### COMPITO ASSEGNATO
Estrai le righe del materiale dall'inizio fino alla riga con "point(250,169)" compresa, riportandole tali e quali.

Voci per individuare parole ed elementi

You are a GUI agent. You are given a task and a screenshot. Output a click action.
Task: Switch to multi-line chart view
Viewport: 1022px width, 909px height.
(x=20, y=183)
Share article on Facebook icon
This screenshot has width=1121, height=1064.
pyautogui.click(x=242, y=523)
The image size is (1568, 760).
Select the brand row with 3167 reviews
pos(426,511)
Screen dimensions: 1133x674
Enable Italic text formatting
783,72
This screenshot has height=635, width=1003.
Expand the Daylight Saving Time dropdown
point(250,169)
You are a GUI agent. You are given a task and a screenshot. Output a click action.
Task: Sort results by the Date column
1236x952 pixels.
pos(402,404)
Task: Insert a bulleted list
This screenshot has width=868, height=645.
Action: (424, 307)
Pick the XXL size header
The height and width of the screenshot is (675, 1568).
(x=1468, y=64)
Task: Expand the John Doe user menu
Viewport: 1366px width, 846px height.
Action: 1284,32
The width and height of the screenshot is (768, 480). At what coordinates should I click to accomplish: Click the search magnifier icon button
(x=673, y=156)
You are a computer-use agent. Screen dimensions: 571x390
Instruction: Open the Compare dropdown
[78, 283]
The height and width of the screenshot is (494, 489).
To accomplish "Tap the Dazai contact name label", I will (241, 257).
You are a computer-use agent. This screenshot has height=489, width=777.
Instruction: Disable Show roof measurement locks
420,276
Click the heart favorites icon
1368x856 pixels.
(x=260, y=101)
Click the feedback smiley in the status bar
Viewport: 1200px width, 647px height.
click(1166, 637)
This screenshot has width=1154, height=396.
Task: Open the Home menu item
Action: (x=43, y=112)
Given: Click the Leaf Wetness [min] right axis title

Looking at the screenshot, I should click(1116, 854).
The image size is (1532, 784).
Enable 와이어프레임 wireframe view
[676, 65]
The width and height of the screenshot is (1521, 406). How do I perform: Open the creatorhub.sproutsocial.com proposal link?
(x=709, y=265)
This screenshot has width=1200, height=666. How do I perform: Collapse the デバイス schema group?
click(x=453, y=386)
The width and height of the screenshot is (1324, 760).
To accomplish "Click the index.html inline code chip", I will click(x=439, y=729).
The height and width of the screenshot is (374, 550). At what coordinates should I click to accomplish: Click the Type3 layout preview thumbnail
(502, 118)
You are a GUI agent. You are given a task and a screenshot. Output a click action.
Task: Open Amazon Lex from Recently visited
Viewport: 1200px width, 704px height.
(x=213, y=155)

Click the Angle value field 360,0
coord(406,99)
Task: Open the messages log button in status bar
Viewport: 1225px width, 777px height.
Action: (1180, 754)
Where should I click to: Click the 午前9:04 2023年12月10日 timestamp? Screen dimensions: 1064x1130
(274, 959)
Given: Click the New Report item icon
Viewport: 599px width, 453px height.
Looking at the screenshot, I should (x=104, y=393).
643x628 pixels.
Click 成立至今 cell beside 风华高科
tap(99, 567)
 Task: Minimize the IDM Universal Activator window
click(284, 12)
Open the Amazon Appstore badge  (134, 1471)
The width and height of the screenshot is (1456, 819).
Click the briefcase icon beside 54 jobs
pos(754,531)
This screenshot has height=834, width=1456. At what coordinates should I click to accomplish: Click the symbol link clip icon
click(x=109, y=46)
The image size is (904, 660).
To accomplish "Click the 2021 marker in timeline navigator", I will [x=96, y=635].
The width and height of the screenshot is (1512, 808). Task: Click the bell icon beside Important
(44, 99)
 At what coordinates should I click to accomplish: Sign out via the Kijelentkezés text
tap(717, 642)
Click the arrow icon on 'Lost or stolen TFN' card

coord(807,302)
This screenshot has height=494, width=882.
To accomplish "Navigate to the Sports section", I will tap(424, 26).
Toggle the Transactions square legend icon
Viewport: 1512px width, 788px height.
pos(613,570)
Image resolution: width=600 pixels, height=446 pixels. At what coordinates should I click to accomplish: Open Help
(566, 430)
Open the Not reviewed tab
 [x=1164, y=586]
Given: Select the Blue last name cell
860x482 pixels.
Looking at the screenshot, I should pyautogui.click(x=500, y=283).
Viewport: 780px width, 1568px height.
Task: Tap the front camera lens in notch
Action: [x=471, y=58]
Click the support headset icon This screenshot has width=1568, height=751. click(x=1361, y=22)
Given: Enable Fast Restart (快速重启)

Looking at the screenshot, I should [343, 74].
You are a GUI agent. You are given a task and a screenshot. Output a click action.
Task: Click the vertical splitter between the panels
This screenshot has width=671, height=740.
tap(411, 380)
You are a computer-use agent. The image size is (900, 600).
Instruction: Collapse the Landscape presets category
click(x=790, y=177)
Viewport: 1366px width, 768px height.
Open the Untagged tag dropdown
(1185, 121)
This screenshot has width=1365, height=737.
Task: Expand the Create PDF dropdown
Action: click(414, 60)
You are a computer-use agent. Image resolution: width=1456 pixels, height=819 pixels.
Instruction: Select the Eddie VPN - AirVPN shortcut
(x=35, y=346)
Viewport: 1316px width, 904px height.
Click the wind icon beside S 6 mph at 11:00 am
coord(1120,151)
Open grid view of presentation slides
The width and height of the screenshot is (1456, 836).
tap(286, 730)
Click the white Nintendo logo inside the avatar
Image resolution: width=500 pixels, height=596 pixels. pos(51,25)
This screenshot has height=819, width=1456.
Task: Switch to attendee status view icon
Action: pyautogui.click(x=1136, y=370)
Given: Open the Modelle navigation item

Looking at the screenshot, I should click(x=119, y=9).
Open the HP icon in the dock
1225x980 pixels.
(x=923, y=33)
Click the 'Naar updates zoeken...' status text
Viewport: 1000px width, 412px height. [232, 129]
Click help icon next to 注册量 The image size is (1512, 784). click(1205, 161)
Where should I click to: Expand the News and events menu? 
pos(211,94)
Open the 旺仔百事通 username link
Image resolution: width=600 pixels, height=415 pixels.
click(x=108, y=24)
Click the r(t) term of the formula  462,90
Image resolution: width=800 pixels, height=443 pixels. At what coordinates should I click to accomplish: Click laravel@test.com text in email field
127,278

### SOLUZIONE
You are a GUI agent. You are given a task and a screenshot. Output a click action.
Task: Switch to multi-line chart view
Viewport: 1022px width, 909px height.
(x=20, y=183)
Share article on Facebook icon
This screenshot has width=1121, height=1064.
pyautogui.click(x=242, y=523)
The image size is (1568, 760).
Select the brand row with 3167 reviews
pos(426,511)
Screen dimensions: 1133x674
Enable Italic text formatting
783,72
This screenshot has height=635, width=1003.
Expand the Daylight Saving Time dropdown
point(250,169)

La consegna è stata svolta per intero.